[Data extract — start]

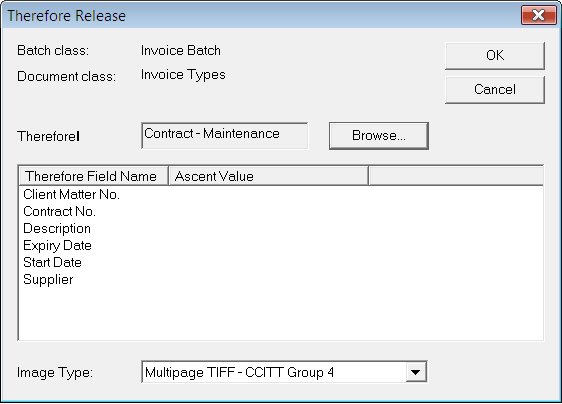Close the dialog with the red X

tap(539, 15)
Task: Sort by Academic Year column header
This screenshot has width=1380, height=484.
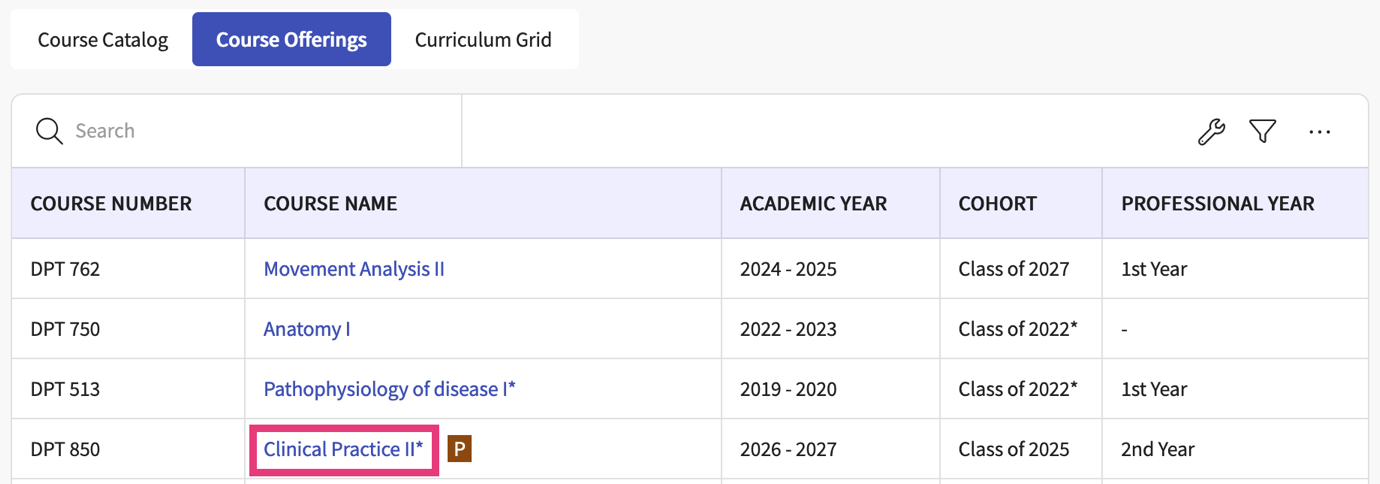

[Data extract — finish]
[Data extract — start]

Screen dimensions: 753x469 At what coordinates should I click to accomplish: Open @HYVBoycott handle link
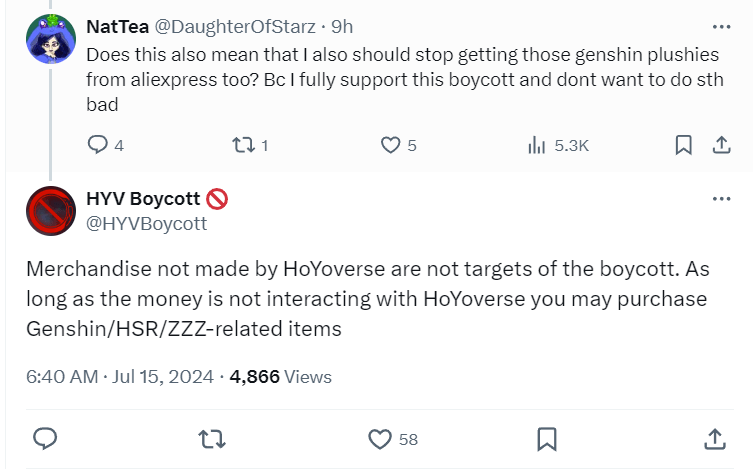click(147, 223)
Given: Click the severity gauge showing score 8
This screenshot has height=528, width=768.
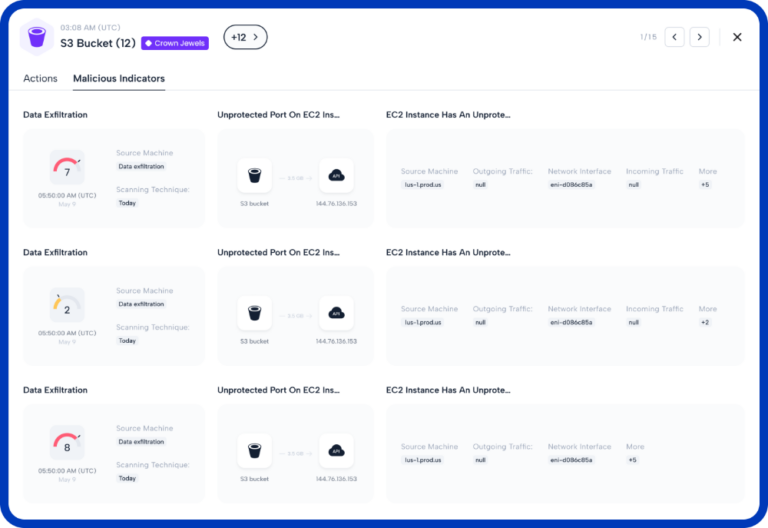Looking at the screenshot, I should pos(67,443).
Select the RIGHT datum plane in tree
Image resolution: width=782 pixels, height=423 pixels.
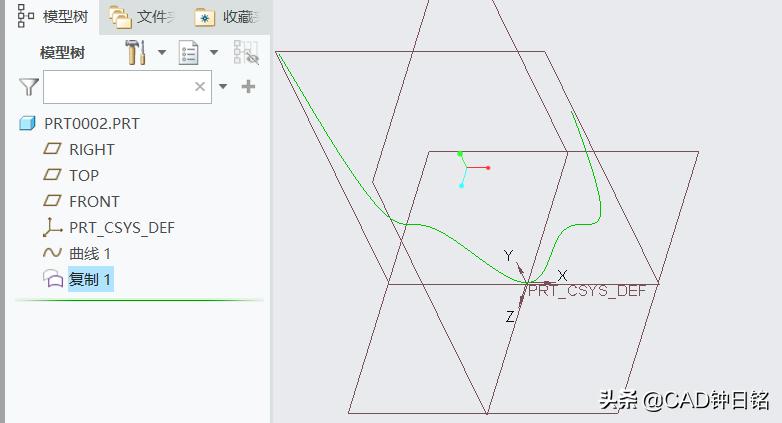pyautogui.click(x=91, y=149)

[Data extract — finish]
[Data extract — start]

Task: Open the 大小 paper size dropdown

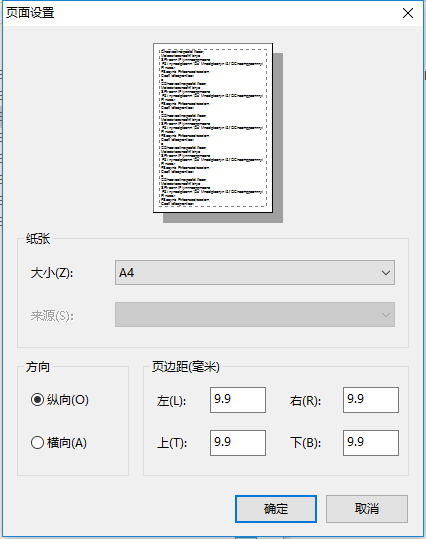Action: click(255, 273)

[Data extract — finish]

Exercise requirements:
Of the entries listed above, reproduce only the lines starting at the line containing "Task: Sort by Academic Year column header" and ending at the line containing "This screenshot has width=1380, height=484.". Include both, exactly as they stand.

Task result:
Task: Sort by Academic Year column header
This screenshot has width=1380, height=484.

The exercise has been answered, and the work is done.